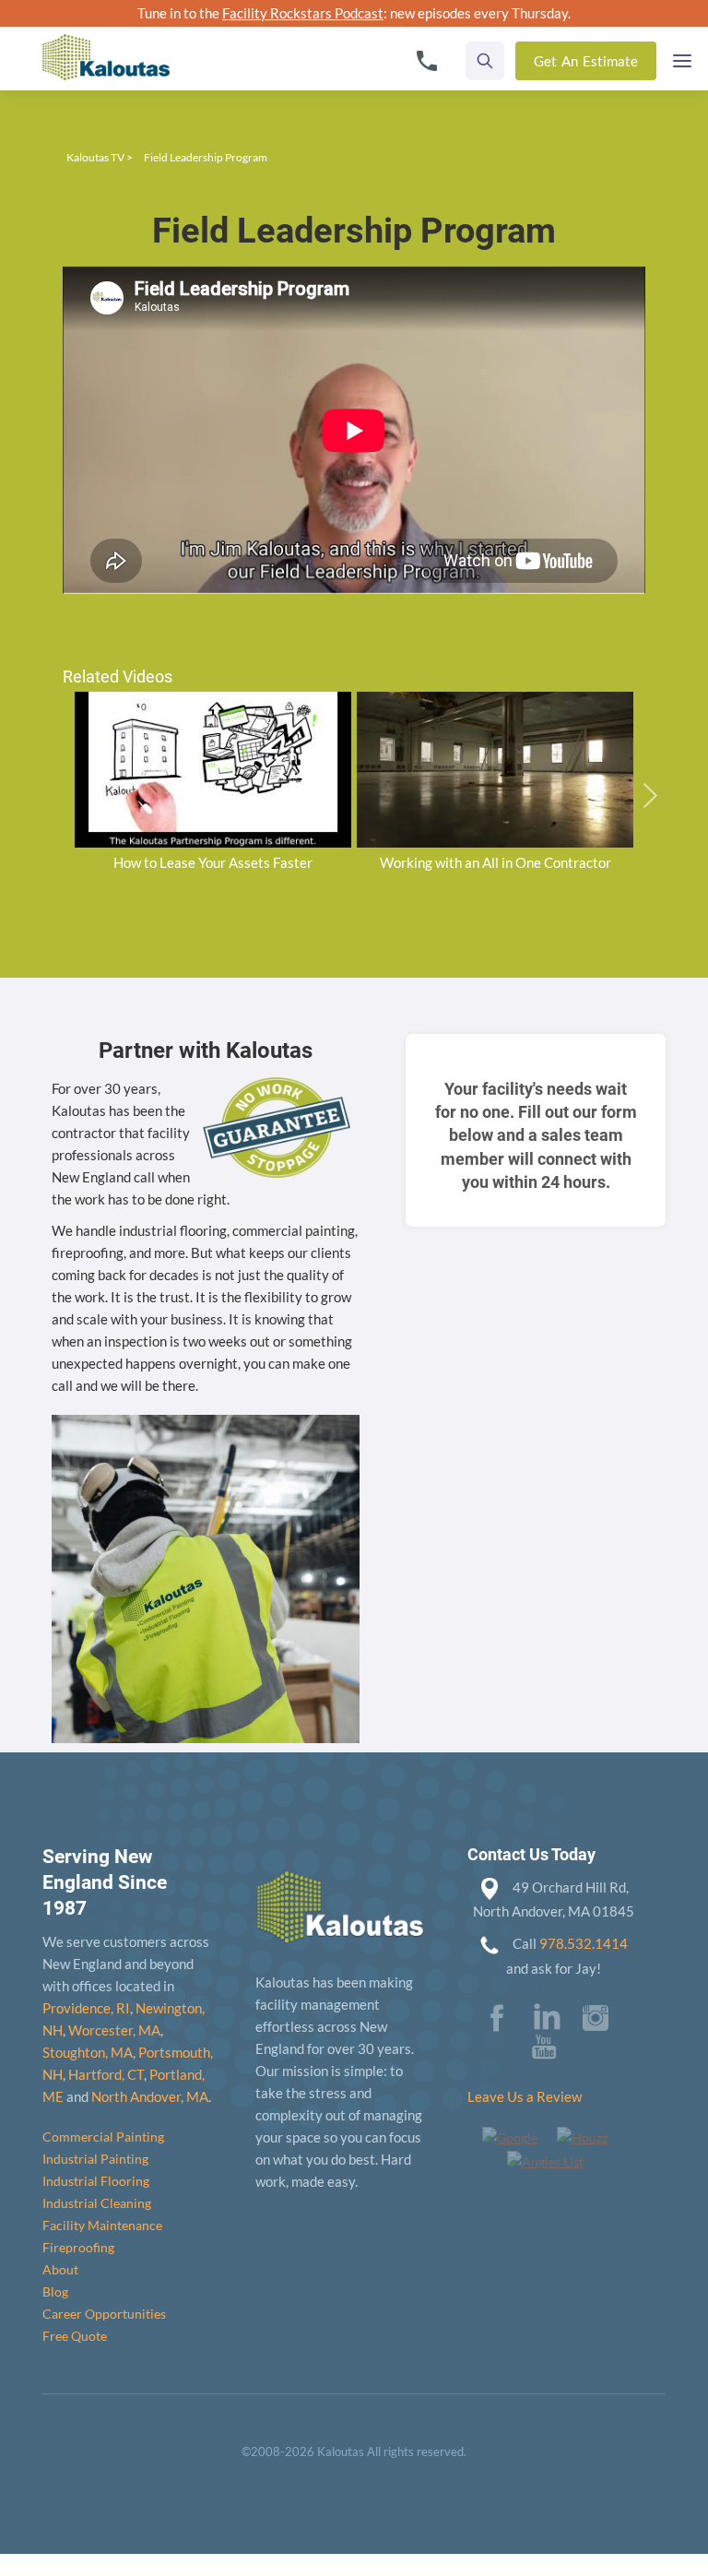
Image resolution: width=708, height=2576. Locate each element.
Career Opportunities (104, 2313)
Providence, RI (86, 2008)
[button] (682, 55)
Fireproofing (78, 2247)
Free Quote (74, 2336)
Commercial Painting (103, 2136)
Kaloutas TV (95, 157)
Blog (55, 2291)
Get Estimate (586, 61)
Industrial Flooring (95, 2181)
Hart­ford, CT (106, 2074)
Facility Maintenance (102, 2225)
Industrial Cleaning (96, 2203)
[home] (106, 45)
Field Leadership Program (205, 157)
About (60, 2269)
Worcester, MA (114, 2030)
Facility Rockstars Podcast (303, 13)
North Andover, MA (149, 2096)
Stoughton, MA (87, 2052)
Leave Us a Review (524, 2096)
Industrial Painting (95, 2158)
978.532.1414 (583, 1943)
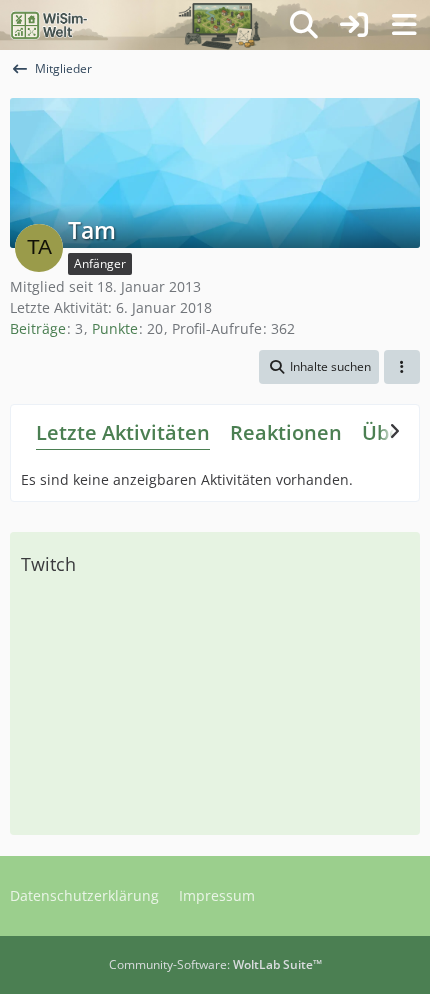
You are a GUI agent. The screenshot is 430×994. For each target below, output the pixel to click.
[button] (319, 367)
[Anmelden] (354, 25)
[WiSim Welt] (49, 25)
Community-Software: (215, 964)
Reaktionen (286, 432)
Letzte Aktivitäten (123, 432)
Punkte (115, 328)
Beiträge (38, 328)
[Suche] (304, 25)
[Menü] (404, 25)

▶ Required work
Would you return the entries verbatim, minus any images?

▶ Result of the task
Image resolution: width=708, height=2576. Locate each element.
Career Opportunities (104, 2313)
Providence, RI (86, 2008)
[button] (682, 55)
Fireproofing (78, 2247)
Free Quote (74, 2336)
Commercial Painting (103, 2136)
Kaloutas TV (95, 157)
Blog (55, 2291)
Get Estimate (586, 61)
Industrial Flooring (95, 2181)
Hart­ford, CT (106, 2074)
Facility Maintenance (102, 2225)
Industrial Cleaning (96, 2203)
[home] (106, 45)
Field Leadership Program (205, 157)
About (60, 2269)
Worcester, MA (114, 2030)
Facility Rockstars Podcast (303, 13)
North Andover, MA (149, 2096)
Stoughton, MA (87, 2052)
Leave Us a Review (524, 2096)
Industrial Painting (95, 2158)
978.532.1414 (583, 1943)
You are a GUI agent. The screenshot is 430×994. For each target below, output the pixel to click.
[button] (319, 367)
[Anmelden] (354, 25)
[WiSim Welt] (49, 25)
Community-Software: (215, 964)
Reaktionen (286, 432)
Letzte Aktivitäten (123, 432)
Punkte (115, 328)
Beiträge (38, 328)
[Suche] (304, 25)
[Menü] (404, 25)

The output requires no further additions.